A) 2.27 grams of tungsten trioxide must be needed to prepare 1.80 g of tungsten.

B)To prepare 1.80 g of tungsten we will need 0.0587 grams of hydrogen gas.

Explanation:

$WO_3(s)+3H_2(g)\rightarrow W(s)+3H_2O(g)$

A) Mass of tungsten prepared = 1.80 g

Moles of tungsten =$\frac{1.80 g}{184 g/mol}=0.009783 mol$

According to reaction, 1 mol of tungsten is obtained from 1 mole of tungsten trioxide.
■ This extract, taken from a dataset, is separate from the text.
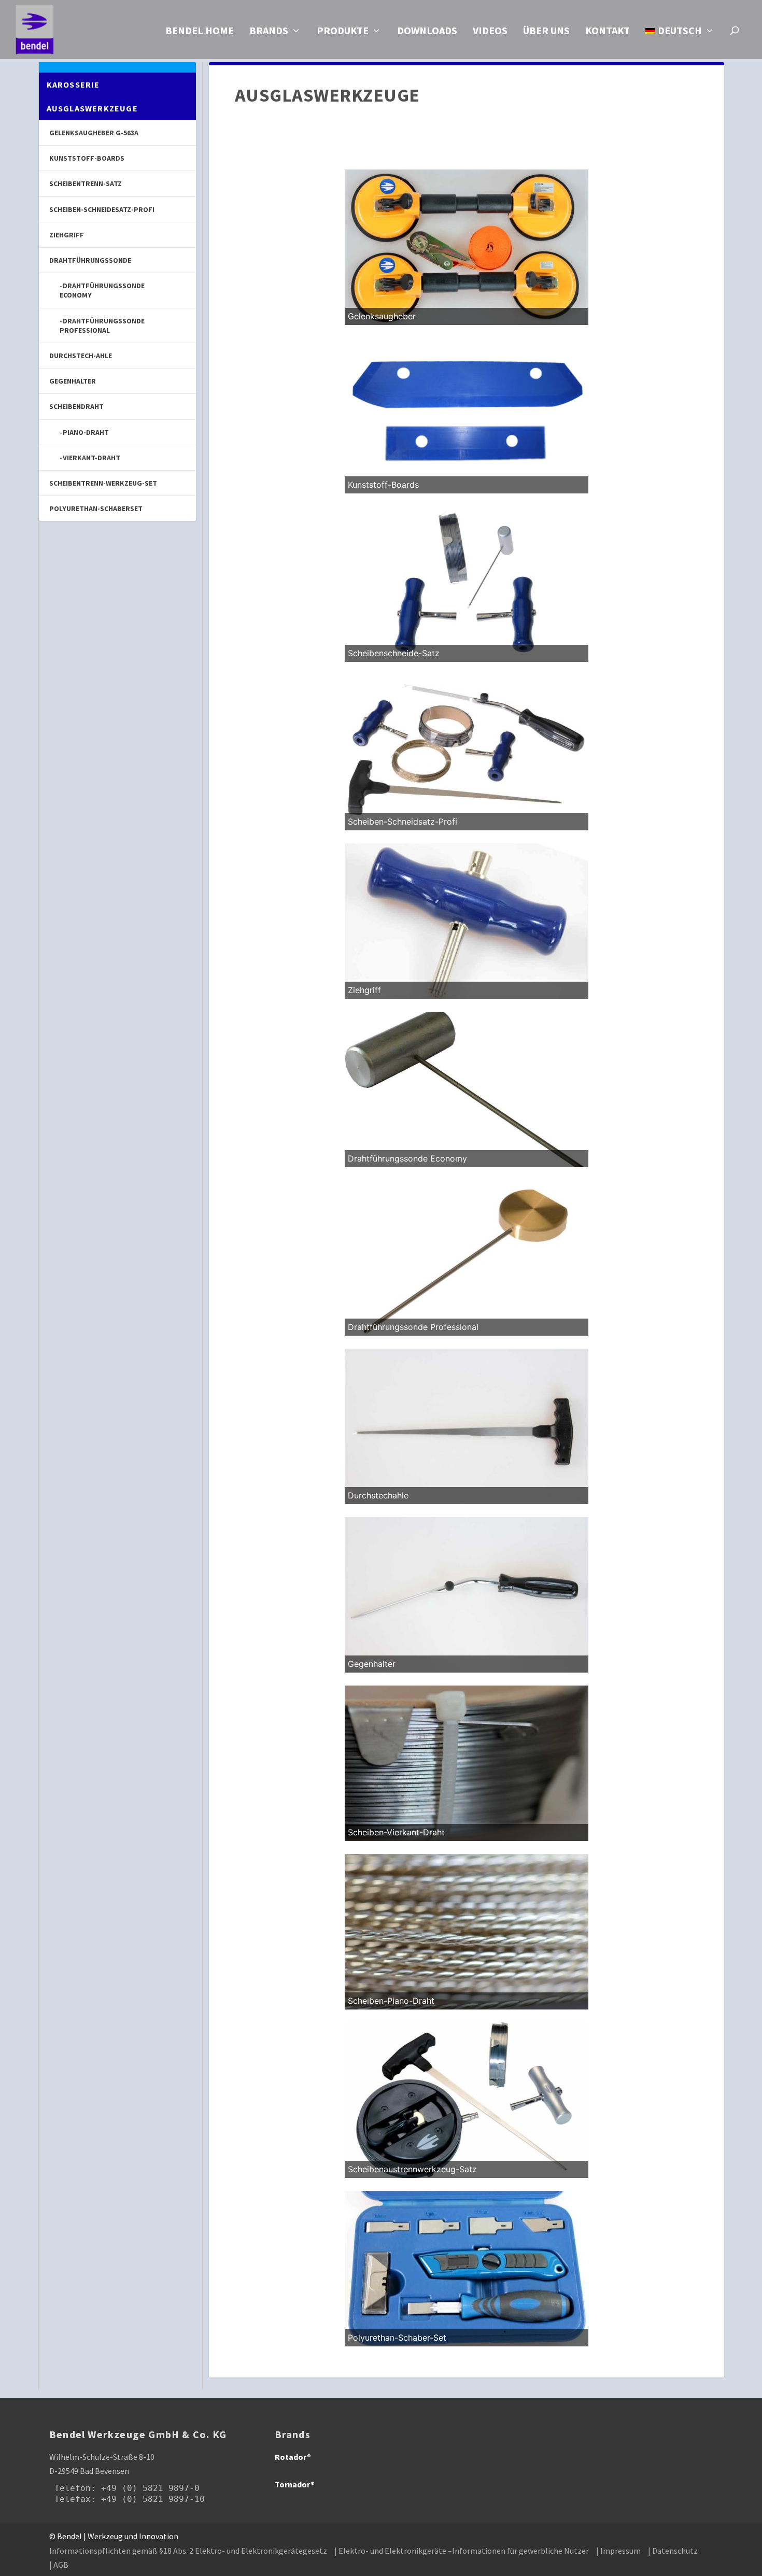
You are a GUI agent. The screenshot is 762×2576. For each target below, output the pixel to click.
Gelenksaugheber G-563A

Then 0.009783 moles of tungsten will be obtained from:

$\frac{1}{1}\times 0.009783 mol=0.009783 mol$ of tungsten trioxide

Mass of 0.009783 moles of tungsten trioxide :

0.009783 mol × 231.8 g/mol = 2.27 g

2.27 grams of tungsten trioxide must be needed to prepare 1.80 g of tungsten.

B) According to reaction,1 mol of tungsten is produced by 3 moles of hydrogen gas

Then 0.009783 moles of tungsten are produced by :

$\frac{3}{1}\times 0.009783 mol=0.02935 mol$

Mass of 0.02935 moles of hydrogen gas:

0.02935 mol × 2 g/mol =0.0587 g

To prepare 1.80 g of tungsten we will need 0.0587 grams of hydrogen gas.